» PROVIDED PASSAGE:
The Pool of Narcissus

In the third book of Ovid's Metamorphosis, the reader is charmed with the tale of Narcissus and Echo: a beautiful young man who spurned the raptures of love with a cursed water nymph. Having despised the affections of countless suitors through aloofness and vanity, Narcissus' mother recalled the birth prophesy of the wise Teiresias that he would have a long life "providing he never knew himself." It would be the tragedy of this unfolding augury that sealed the fates of the two as Echo wasted away to only a faint repeating voice and Narcissus caught an ill-fated glimpse of his own reflection in enchanted waters. The myth ends in variations where the youth takes his life in a fit of melancholia and becomes a lovely flower. Unable to consummate a union with the cherished object of his inconsolable longing, no existence could be worth living.

This pagan tale, like all myths, serves as a metaphorical window to the psyche -- a way to give flesh to the enigmas of the world or to the nobility and perfidy residing contemporaneously in the human heart. It speaks of the folly of self-adoration which culminates in conceit and idolatry -- the arrogance wherein the world becomes a veritable hall of mirrors which only at the end unveils itself as an iron cage. That this condition is a regrettable affliction is universally affirmed, since society renders lip service to altruism and the affectation of selflessness. But such a judgment itself becomes suspect in a society thoroughly saturated in the notion of "ego." It is said that if you want to understand the nature of water, do not go to a fish. Consequently, how formidable a task it is to plumb the depths of narcissism in a society that exudes self-adulation. (Kurt Cobain: "I don't care what you think unless it's about me.") The undertaking may be as onerous as querying a nation of 300-pounders on the subject of morbid obesity.

The prevailing culture in America today marinates in the worship of Self. Our advertising buffets us in a relentless series of waves evangelizing society as to how life can become: fuller, easier, happier, longer, more beautiful, and more in tune with our rising expectations as we unendingly feed into the circular pursuit of filling that cavern without a bottom. Moreover, as Oscar Wilde has so wryly noted, "To love one's self is the beginning of a lifelong romance;" and the Powers of Commerce who stoke the Acquisitive Dream are wary cupids in Armani suits dedicated to the proposition that such ardor shall indeed by requited. And lest we believe that such inordinate self love is founded upon a sincere desire for any objective beauty we possess, one needs only to reflect upon the brutal truth that age and its inexorable deterioration only intensifies the narcissist's passion -- for what he sees is not the semblance of things as they are but the chimera reflected on the vacant walls of the soul. Such self-love reigns forever at the center of the subject's known universe -- beginning in rapture and culminating in despondency. Of the latter form, it is a metaphor for the epitomized doctrine of Hell: an amalgamation of solitude and delusion that retreats of its own volition from others and the ever-diminishing light.

» DATA ENTRIES:
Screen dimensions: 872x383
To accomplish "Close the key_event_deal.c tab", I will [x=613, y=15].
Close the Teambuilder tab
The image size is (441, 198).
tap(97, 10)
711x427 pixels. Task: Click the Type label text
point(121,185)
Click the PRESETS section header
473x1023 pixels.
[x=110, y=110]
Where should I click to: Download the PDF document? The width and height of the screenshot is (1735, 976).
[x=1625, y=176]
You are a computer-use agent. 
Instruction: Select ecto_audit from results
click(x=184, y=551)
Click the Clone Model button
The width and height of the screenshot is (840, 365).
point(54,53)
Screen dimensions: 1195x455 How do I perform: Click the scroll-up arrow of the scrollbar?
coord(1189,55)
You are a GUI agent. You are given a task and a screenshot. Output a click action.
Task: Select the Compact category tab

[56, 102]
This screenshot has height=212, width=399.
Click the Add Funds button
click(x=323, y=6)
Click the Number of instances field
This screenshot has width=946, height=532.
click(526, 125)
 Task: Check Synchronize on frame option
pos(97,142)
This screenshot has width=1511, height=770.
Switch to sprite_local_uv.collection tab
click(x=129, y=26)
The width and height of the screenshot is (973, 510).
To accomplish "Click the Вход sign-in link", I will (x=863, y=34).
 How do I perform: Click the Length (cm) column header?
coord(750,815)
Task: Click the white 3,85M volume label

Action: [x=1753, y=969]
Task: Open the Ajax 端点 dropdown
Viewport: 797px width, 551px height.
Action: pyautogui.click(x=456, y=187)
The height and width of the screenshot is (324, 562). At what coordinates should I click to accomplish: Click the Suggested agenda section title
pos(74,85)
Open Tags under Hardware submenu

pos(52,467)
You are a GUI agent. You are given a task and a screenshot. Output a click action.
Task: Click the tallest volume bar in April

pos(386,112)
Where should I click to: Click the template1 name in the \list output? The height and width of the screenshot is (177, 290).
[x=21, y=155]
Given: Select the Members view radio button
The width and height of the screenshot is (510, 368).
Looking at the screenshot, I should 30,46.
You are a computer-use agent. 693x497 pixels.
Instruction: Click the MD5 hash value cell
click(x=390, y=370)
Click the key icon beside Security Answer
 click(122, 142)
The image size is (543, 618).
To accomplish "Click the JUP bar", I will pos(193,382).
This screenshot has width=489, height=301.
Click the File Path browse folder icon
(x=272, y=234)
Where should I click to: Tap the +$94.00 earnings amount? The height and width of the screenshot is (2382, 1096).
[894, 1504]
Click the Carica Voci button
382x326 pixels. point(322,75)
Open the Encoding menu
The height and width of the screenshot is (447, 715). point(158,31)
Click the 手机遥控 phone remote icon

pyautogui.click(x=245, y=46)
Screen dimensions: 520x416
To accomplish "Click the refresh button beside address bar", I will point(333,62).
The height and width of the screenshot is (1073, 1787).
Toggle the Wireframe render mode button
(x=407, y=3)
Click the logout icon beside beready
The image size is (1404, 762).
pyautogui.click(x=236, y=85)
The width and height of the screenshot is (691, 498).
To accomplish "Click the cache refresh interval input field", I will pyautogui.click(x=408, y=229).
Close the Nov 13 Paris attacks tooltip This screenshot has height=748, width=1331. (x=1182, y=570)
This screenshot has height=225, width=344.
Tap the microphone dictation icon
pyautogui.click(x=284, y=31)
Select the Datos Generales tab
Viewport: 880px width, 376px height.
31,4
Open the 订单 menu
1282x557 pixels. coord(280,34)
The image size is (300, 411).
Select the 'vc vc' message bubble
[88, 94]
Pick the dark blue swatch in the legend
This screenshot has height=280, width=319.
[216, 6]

» STATED PROBLEM 1: Retype the essay on Narcissus between "The Pool of" and "be worth living.", inclusive.
» STATED PROBLEM 2: State whether each statement agrees with the essay on Narcissus, answering yes or no and quoting the words that decide it: (a) Teiresias foretold a long life for Narcissus on the condition that he never knew himself. (b) Echo wasted away until only a faint repeating voice remained. (c) Age weakens the narcissist's passion.
» STATED PROBLEM 3: Using the essay on Narcissus, explain why society's judgment that self-adoration is a regrettable affliction becomes suspect.
The listing comes from a separate source and has no connection to the essay on Narcissus.

» EXERCISE OUTPUT 1:
The Pool of Narcissus

In the third book of Ovid's Metamorphosis, the reader is charmed with the tale of Narcissus and Echo: a beautiful young man who spurned the raptures of love with a cursed water nymph. Having despised the affections of countless suitors through aloofness and vanity, Narcissus' mother recalled the birth prophesy of the wise Teiresias that he would have a long life "providing he never knew himself." It would be the tragedy of this unfolding augury that sealed the fates of the two as Echo wasted away to only a faint repeating voice and Narcissus caught an ill-fated glimpse of his own reflection in enchanted waters. The myth ends in variations where the youth takes his life in a fit of melancholia and becomes a lovely flower. Unable to consummate a union with the cherished object of his inconsolable longing, no existence could be worth living.

» EXERCISE OUTPUT 2:
(a) Yes: "he would have a long life "providing he never knew himself.""
(b) Yes: "Echo wasted away to only a faint repeating voice"
(c) No: "age and its inexorable deterioration only intensifies the narcissist's passion"

» EXERCISE OUTPUT 3: The judgment comes from a society thoroughly saturated in the notion of "ego," so that society is a poor judge of narcissism. The essay compares this to the saying that you should not go to a fish to understand the nature of water.